11. The server of claim 10, wherein the processor acquires the first viewpoint information and the first pose information at an initialization time of the first edge camera or at preset intervals using a first artificial intelligence model installed on the first edge camera.
12. The server of claim 10, wherein the processor acquires the first viewpoint information based on a movement direction and perspective change of the captured object.
13. The server of claim 10, wherein the processor infers a camera viewpoint and an object pose from an image included in the image dataset using the artificial intelligence model, determines the 6D pose information based on the inferred camera viewpoint and object pose, and determines the entire learning dataset through clustering of images included in the image dataset based on the 6D pose information.
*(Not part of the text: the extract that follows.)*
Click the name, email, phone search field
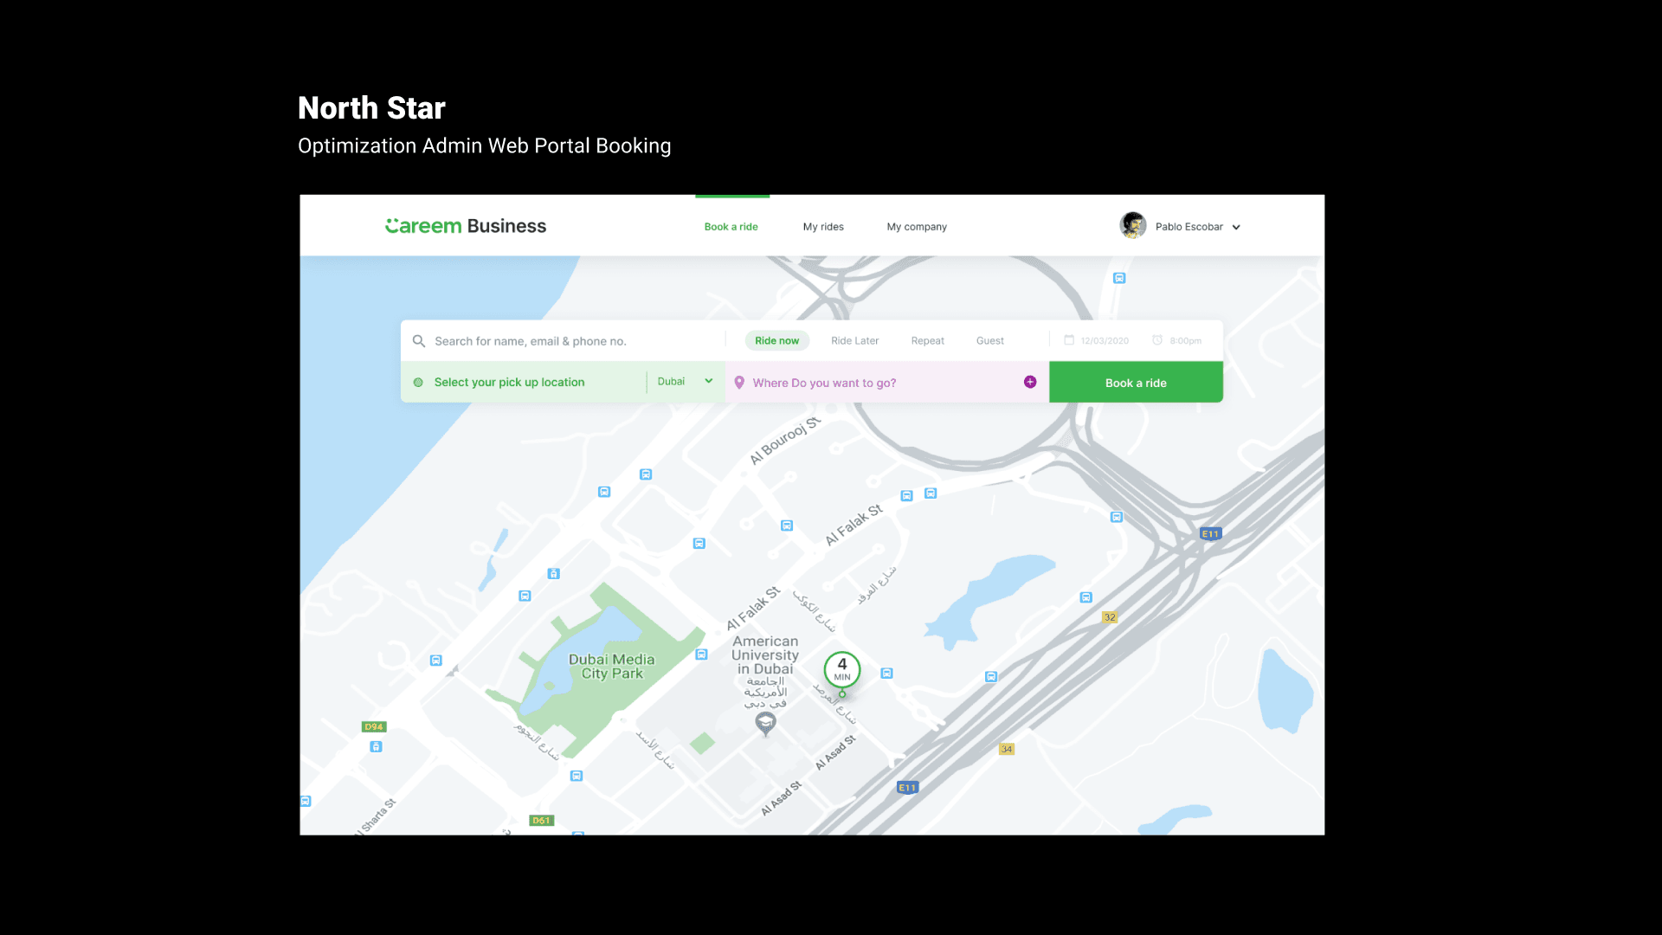Image resolution: width=1662 pixels, height=935 pixels. 563,341
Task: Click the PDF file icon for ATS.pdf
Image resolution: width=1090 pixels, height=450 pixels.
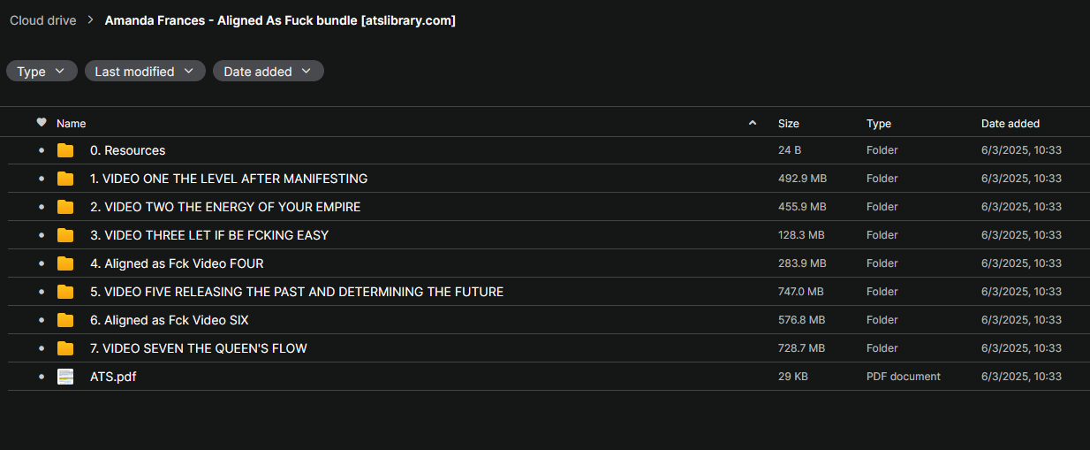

14. The server of claim 13, wherein the processor determines the entire learning dataset including at least one cluster corresponding to the object pose based on optimization for at least one first clustering parameter, and
wherein the at least one first clustering parameter includes at least one of parameters related to a cluster range, the number of clusters, and a proportion of an object corresponding to each cluster in the image dataset.
15. The server of claim 14, wherein the processor determines a sampling ratio for each of at least one cluster included in the entire learning dataset based on the first viewpoint information and the first pose information, and determines the at least two first learning datasets based on adjustment to the at least one first clustering parameter and the sampling ratio.
16. The server of claim 15, wherein the processor determines the at least two first learning datasets based on adjustment to at least one second clustering parameter, and
wherein the at least one second clustering parameter includes at least one of parameters related to an inter-cluster distance, an intra-cluster variance, and a cluster selection weight.
17. The server of claim 10, wherein the processor augments the at least two first learning datasets using a mosaic augmentation technique that maintains object poses, and trains the object detection model based on the augmented at least two first learning datasets.
18. The server of claim 10, wherein the processor determines an optimal object detection model based on performance evaluation of the object detection model trained using the at least two first learning datasets, and distributes the optimal object detection model to the first edge camera.
19. A non-transitory computer-readable recording medium storing a computer program, wherein the computer program including instructions for, when executed by a processor, causing the processor to perform a method for training an object detection model adaptive to an installation environment of a camera, the method comprising:
acquiring first edge camera information including first viewpoint information corresponding to an installation environment of a first edge camera and first pose information for an object captured by the first edge camera;
determining an entire learning dataset including 6D pose information representing a 3D position and 3D rotation of an object from an image dataset using a pre-trained artificial intelligence model;
selecting at least two first learning datasets corresponding to the first edge camera information among the entire learning dataset; and
training the object detection model adaptive to the installation environment of the first edge camera through backpropagation using the selected at least two first learning datasets to minimize a pose loss function determined based on poses grouped for each object.